Un coro de voces que atraviesa generaciones
Para abrir esta conversación, Pomellato reunió a voces provenientes de mundos muy distintos: el cine, el deporte, el emprendimiento y la cultura. Entre ellas están Jane Fonda, Kerry Washington, Michelle Monaghan, Benedetta Porcaroli, Isabella Ferrari, Paco León, Amelia Gray, Sara Nuru, Mayu Ishikawa y Andy Díaz. Más allá de quiénes participan, lo interesante es desde dónde hablan. Cada uno aporta una perspectiva distinta sobre la importancia de la autonomía económica.

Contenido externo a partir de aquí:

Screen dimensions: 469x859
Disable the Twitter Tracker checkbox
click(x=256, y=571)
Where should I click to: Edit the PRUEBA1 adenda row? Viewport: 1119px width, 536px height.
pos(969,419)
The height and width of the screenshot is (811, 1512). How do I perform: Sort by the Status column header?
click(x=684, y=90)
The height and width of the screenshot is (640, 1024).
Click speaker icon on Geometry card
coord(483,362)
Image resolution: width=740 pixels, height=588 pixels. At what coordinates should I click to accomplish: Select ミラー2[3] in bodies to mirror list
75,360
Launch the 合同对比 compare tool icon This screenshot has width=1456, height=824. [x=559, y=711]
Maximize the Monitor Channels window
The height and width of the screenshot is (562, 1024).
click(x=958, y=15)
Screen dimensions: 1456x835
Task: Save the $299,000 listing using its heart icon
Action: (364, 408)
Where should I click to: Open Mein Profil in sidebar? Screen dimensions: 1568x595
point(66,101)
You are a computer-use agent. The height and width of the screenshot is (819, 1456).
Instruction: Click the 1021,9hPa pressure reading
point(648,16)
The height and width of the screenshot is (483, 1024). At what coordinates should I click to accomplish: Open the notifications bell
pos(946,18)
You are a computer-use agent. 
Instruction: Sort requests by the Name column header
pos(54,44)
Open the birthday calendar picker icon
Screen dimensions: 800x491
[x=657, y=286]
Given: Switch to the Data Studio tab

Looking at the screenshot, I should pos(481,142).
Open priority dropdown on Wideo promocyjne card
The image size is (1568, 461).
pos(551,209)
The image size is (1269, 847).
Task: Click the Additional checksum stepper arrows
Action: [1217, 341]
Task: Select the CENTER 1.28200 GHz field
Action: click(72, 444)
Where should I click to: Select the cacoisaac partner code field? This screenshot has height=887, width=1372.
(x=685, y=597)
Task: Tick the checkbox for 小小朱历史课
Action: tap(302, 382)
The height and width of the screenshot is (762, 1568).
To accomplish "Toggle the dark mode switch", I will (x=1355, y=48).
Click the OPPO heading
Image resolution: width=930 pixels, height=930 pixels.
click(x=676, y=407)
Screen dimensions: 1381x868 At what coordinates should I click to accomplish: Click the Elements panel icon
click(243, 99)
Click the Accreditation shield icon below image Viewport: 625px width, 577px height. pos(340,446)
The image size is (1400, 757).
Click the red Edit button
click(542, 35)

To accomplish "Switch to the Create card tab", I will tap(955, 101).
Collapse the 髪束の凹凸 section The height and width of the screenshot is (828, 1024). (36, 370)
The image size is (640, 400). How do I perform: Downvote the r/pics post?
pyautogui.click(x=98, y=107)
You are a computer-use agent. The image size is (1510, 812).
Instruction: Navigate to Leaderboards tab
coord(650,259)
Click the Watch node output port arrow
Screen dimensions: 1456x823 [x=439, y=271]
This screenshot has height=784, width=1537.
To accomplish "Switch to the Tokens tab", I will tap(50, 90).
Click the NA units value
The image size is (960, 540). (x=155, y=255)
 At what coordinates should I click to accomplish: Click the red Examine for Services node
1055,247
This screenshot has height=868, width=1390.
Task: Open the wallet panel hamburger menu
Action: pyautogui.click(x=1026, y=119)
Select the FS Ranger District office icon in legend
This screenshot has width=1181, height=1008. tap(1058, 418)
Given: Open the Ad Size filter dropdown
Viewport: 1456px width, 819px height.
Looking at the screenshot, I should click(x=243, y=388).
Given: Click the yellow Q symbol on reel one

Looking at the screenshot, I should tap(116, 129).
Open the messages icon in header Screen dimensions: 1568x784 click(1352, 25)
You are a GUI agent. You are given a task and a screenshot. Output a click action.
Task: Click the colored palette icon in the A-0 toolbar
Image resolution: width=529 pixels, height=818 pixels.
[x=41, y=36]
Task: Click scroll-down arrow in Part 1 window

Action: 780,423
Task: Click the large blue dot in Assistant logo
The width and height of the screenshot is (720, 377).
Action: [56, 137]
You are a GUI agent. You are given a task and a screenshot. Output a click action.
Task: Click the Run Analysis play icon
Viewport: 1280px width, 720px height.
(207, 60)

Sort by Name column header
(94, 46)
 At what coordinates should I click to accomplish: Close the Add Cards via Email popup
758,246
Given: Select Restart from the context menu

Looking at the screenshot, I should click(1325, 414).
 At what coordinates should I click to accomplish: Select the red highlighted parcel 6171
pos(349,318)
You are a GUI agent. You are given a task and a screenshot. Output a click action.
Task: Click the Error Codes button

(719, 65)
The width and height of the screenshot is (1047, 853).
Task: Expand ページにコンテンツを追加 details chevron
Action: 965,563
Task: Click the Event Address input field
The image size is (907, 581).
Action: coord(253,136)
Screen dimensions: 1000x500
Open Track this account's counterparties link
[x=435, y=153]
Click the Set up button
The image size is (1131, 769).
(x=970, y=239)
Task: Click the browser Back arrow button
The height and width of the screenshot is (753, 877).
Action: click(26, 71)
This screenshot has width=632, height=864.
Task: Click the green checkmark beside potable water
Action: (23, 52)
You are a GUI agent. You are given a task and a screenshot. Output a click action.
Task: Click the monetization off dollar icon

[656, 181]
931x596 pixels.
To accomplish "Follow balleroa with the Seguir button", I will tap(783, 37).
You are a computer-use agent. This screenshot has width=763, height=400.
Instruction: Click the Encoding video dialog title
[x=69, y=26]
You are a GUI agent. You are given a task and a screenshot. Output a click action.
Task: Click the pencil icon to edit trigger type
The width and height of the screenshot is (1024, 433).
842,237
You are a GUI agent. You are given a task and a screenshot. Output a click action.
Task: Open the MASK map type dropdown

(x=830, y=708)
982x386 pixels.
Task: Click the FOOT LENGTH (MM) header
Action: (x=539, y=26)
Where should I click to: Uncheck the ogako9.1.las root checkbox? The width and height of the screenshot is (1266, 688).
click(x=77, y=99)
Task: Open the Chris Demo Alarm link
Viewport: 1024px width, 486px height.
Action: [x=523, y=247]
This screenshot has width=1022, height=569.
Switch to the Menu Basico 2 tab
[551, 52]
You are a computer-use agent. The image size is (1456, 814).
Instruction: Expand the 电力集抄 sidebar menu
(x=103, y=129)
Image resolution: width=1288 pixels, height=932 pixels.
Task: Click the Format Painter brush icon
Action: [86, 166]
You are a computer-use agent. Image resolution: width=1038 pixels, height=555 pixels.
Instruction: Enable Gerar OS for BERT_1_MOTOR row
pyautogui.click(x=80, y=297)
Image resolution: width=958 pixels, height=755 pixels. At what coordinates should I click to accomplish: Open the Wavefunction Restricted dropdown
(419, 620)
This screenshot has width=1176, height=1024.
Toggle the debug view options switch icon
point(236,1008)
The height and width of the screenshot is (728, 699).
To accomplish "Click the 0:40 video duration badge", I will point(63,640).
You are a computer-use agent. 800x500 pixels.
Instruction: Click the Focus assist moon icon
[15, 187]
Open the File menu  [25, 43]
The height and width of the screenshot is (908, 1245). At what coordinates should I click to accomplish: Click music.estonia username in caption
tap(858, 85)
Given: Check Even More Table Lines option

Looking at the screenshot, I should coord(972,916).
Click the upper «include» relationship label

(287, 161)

Cuando el lujo también toma postura
Que una casa de joyería abra una conversación sobre violencia económica también dice mucho sobre cómo está evolucionando la industria del lujo. Durante mucho tiempo, el lujo se definió principalmente por el objeto: la artesanía, los materiales y la exclusividad. Hoy, especialmente para las generaciones más jóvenes, el contexto también importa. Las marcas ya no solo crean piezas; también participan en conversaciones culturales.
En ese sentido, la campaña de Pomellato funciona como un reflejo de debates que cada vez están más presentes y que vale la pena poner sobre la mesa: el dinero, la autonomía y el poder de decidir. Para muchas mujeres, hablar de dinero ya no es incómodo ni superficial. Es una conversación necesaria. Porque la independencia económica no es solo una meta profesional o financiera también es una forma de proteger nuestra autonomía, nuestras decisiones y nuestro futuro.
Tener independencia económica significa algo muy simple, poder elegir. Elegir tu camino, tu carrera, tu vida e incluso tener la posibilidad de irte cuando algo deja de ser justo o seguro. No es casualidad que esta conversación esté tomando fuerza ahora. En una generación donde cada vez más mujeres estamos construyendo nuestros propios proyectos, carreras o marcas personales, el dinero se convierte en sinónimo de autonomía.
Nombrar la violencia económica no la hace desaparecer de inmediato. Pero sí rompe el silencio que durante años la mantuvo invisible. Y muchas veces, el primer paso hacia la libertad empieza justo ahí, cuando dejamos de tener miedo de hablar de dinero.